• [DIRECTION]
Copy the text lines of the records below word for word, leaving the pictures out of your answer.

*****

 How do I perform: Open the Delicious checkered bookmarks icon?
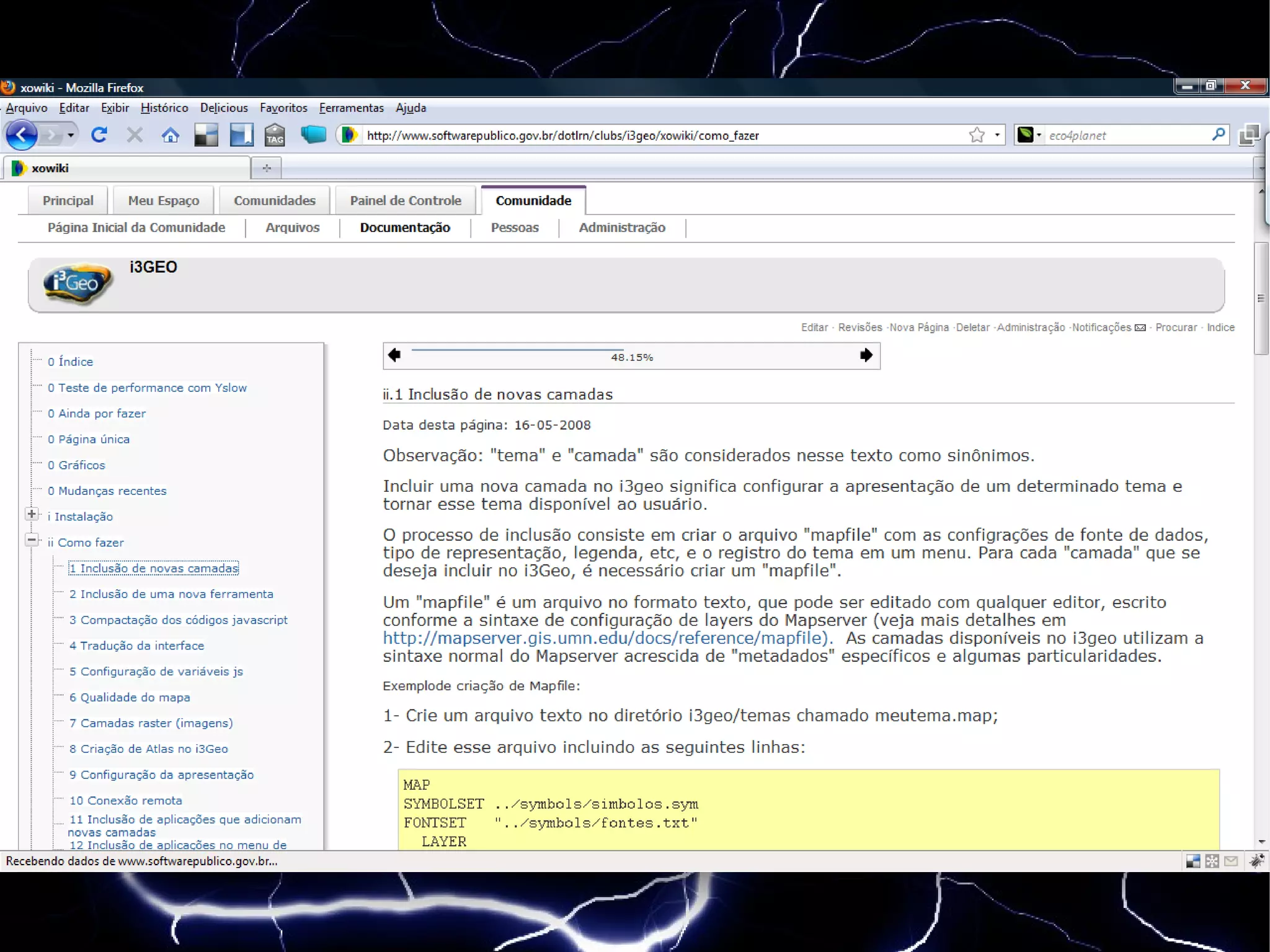pos(206,135)
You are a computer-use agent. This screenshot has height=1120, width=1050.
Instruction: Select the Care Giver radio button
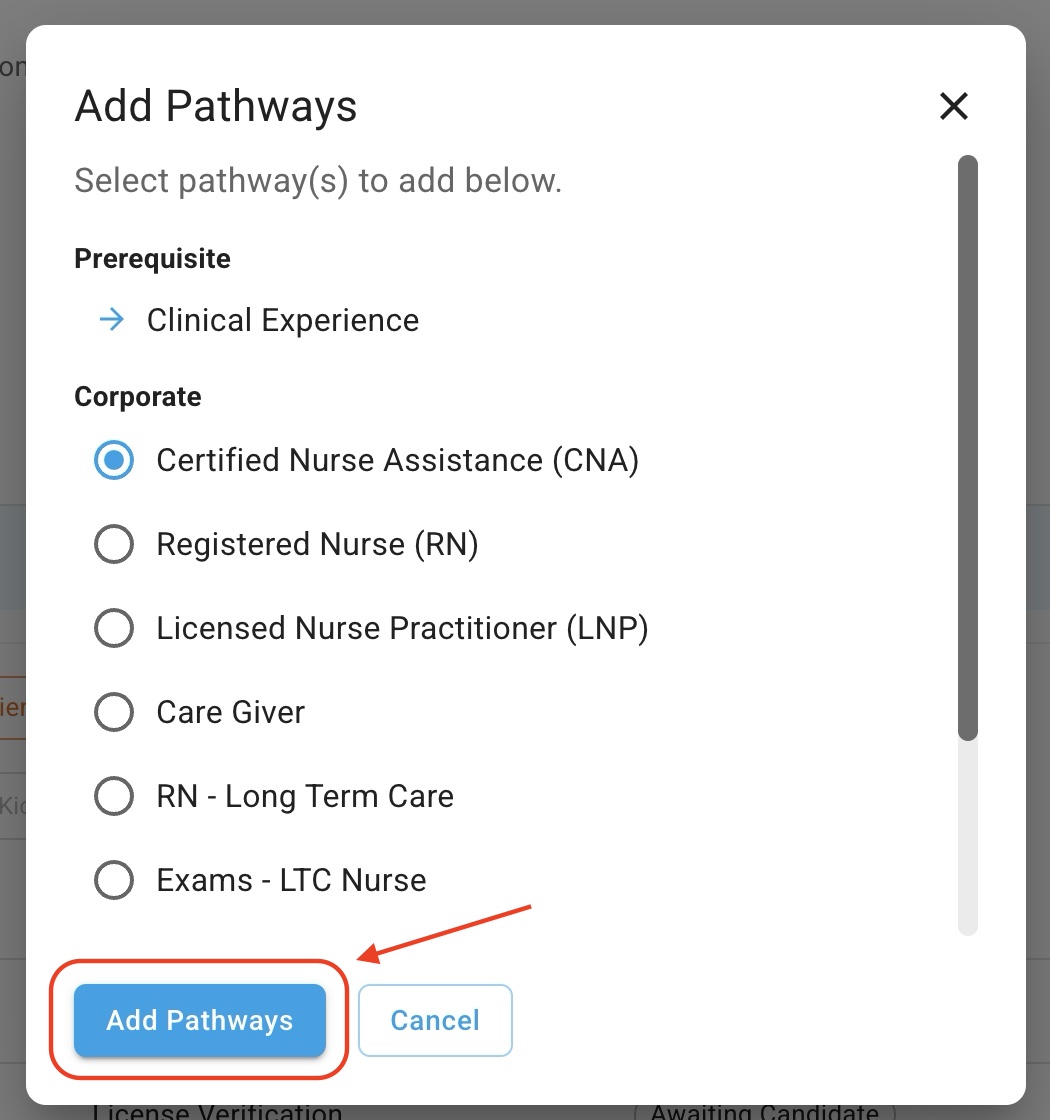click(114, 712)
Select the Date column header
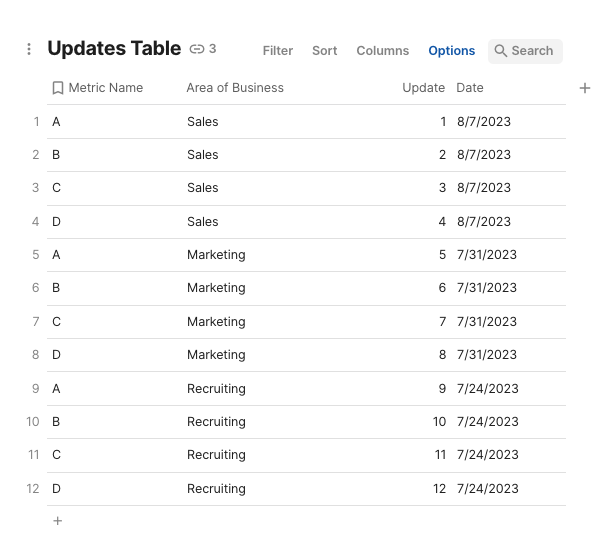The width and height of the screenshot is (606, 538). pyautogui.click(x=470, y=88)

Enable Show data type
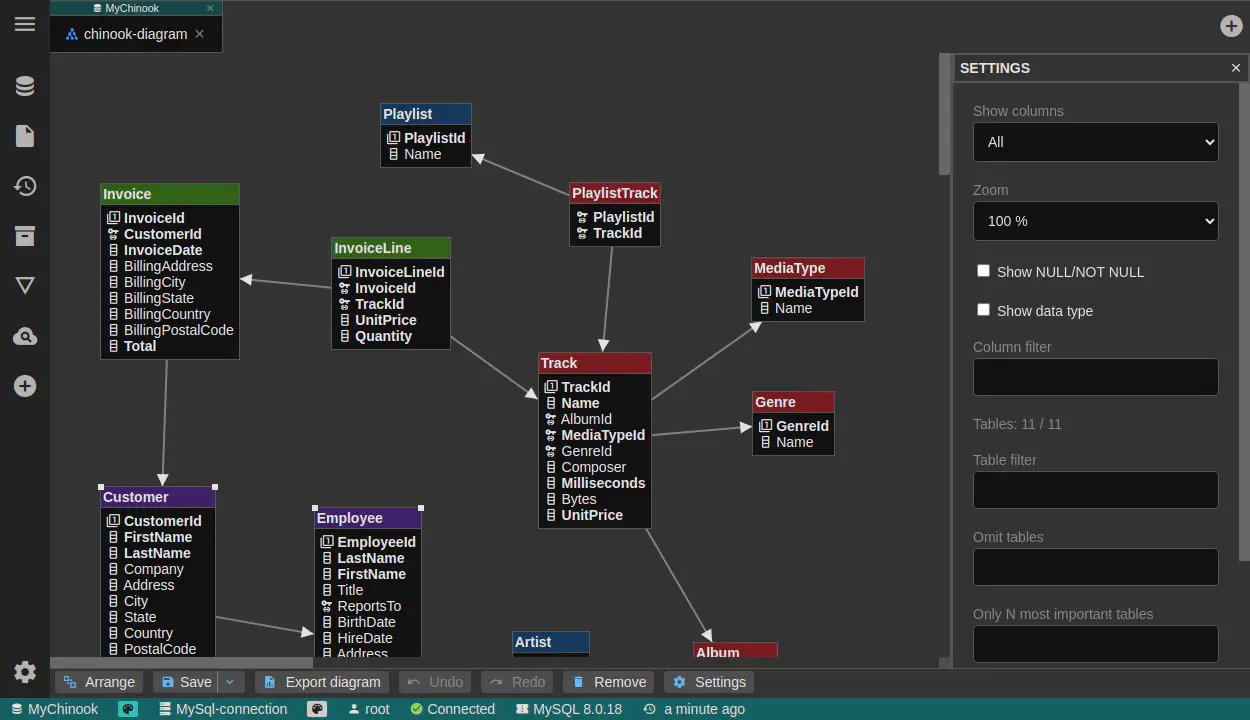pyautogui.click(x=983, y=310)
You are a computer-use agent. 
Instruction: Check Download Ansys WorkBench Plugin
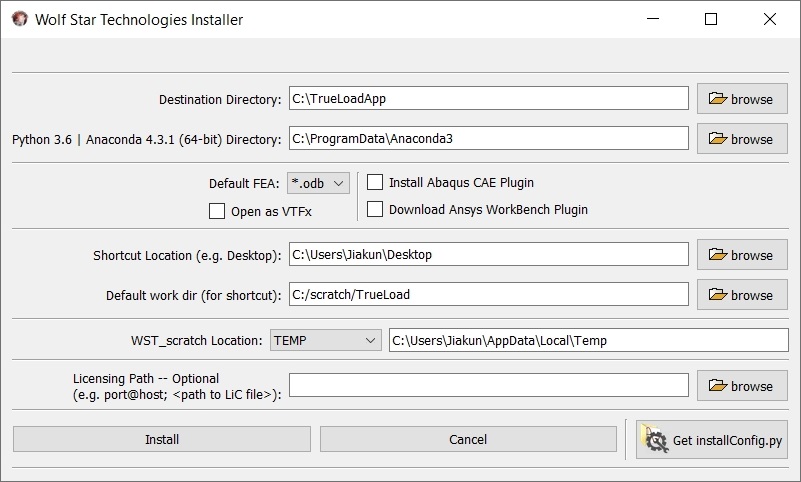click(x=375, y=209)
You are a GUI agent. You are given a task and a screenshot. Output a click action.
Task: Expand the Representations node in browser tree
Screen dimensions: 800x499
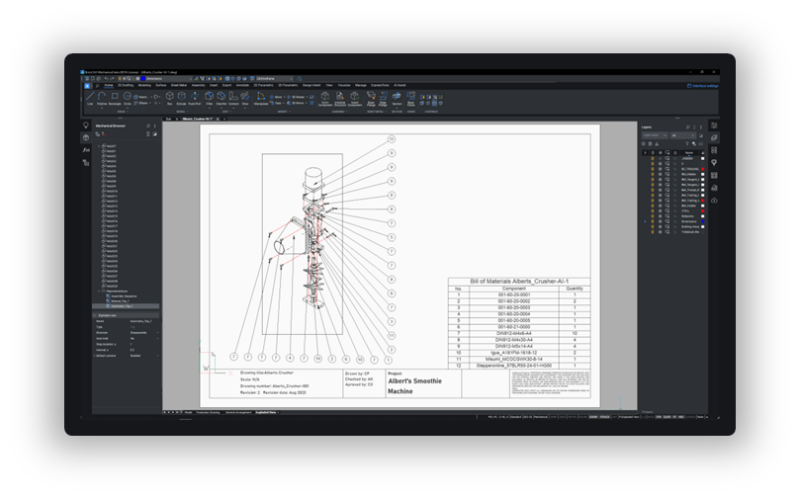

*****

• [WRITTEN RESPONSE]
 How do I perform: Open the Delicious checkered bookmarks icon?
pos(206,135)
You are a computer-use agent. This screenshot has height=1120, width=1050.
Instruction: Select the Care Giver radio button
click(114, 712)
Select the Date column header
The width and height of the screenshot is (606, 538). pyautogui.click(x=470, y=88)

Enable Show data type
pyautogui.click(x=983, y=310)
You are a computer-use agent. 
Instruction: Check Download Ansys WorkBench Plugin
click(x=375, y=209)
You are a GUI agent. You are given a task and a screenshot. Output a click action.
Task: Expand the Representations node in browser tree
Screen dimensions: 800x499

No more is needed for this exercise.